A number of interesting findings for progressives are:

1. Québec continues to rely more than other jurisdictions on income tax as a policy tool to fund public expenses and to redistribute wealth. The weight of income taxes to GDP is higher in Québec then in the other G7 countries, 12.8 per cent for Québec compared to the average 9 per cent for the G7 and 11.4 per cent for Canada.

2. But when one factors in the net fiscal impact of the province's tax system on households, adding in various other taxes and payments (except sales tax) and subtracting various income transfers from the state to households, then the weight of our income tax system is actually below the G7 average, for households at all income level brackets (the study examined the case of 67 per cent, 100 per cent, 167 per cent and 200 per cent of the average income). In Godbout et al.'s words, we have a "competitive" fiscal system.

3. Godbout et al. also compared the progressiveness of Québec's tax system to other G7 jurisdictions and found that among G7 nations, Québec has the most progressive income tax system in almost all scenarios. The global progressiveness measured as the spread between the taxes paid by households at 67 per cent of average income and those at 300 per cent of average income varies between 15 and 55 per cent depending on household composition.
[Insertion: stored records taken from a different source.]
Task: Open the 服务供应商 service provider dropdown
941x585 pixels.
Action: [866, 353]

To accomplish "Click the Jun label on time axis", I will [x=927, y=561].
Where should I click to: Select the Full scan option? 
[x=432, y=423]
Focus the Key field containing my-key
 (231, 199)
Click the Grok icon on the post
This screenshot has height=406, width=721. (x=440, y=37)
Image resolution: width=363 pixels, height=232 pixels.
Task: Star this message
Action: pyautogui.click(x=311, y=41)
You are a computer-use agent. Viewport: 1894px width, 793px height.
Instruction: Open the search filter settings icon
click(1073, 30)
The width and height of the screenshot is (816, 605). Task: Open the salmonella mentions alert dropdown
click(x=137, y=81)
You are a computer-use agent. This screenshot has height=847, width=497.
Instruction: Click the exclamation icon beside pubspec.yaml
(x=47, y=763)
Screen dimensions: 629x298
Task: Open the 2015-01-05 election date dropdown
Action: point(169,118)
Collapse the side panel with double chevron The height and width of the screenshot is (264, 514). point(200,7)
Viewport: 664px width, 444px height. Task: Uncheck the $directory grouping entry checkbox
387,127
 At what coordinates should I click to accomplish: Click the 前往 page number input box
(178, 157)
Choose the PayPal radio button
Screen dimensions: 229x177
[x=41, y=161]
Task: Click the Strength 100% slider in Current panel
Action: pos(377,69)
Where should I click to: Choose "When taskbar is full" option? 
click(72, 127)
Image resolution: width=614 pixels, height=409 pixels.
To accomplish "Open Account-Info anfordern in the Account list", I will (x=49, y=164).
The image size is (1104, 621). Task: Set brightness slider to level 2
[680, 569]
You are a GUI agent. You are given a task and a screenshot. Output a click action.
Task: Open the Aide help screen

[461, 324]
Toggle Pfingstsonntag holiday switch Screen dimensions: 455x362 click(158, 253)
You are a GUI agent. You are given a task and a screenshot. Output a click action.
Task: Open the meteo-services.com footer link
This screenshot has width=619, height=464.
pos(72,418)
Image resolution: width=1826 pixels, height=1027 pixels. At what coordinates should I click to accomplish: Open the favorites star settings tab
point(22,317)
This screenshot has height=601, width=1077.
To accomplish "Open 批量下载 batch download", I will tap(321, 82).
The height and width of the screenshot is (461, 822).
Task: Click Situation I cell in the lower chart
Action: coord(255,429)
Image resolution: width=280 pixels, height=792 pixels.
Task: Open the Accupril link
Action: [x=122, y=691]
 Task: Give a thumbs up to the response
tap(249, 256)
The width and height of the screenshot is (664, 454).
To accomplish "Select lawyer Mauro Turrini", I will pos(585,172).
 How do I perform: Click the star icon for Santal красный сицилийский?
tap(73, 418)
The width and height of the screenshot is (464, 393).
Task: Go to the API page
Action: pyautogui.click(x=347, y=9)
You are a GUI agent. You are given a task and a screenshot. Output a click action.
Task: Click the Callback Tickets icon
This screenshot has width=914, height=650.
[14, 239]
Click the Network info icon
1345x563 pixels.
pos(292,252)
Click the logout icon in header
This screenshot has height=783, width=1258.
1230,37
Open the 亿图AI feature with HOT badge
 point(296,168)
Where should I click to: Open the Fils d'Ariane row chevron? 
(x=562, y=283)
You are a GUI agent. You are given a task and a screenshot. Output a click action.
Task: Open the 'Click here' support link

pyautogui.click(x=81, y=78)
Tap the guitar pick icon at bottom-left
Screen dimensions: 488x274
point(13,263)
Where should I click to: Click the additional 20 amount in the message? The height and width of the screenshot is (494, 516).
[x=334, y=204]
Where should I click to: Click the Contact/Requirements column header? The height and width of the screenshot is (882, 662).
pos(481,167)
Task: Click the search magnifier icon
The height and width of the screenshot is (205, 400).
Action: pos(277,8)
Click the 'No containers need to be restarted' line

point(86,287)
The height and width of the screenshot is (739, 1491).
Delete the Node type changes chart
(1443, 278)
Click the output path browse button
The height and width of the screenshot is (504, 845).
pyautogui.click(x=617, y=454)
4. Godbout et al. also compared progressiveness in terms of household type and found that Québec's income tax system favors families and single parent households more than in other G7 countries. When income level progressiveness and family progressiveness are combined it is found that Québec's tax system most actively supports the more vulnerable families, single-parent low-income earners, favours single-parent over two-parent households and favours families over couples and singles without children. Only families with children at upper income levels are not favoured by the progressiveness of the tax system.

* * *

It appears upon reading the report that Québec's highly progressive income tax system attains the dual policy objectives of supporting families with children, of helping more vulnerable single-parent families (mostly women), all the while redistributing income. It is happily surprising to see that the net impact of this income tax policy is comparable to the mean impact of G7 countries whose tax systems are either not as supportive of families or as progressive in terms of income redistribution.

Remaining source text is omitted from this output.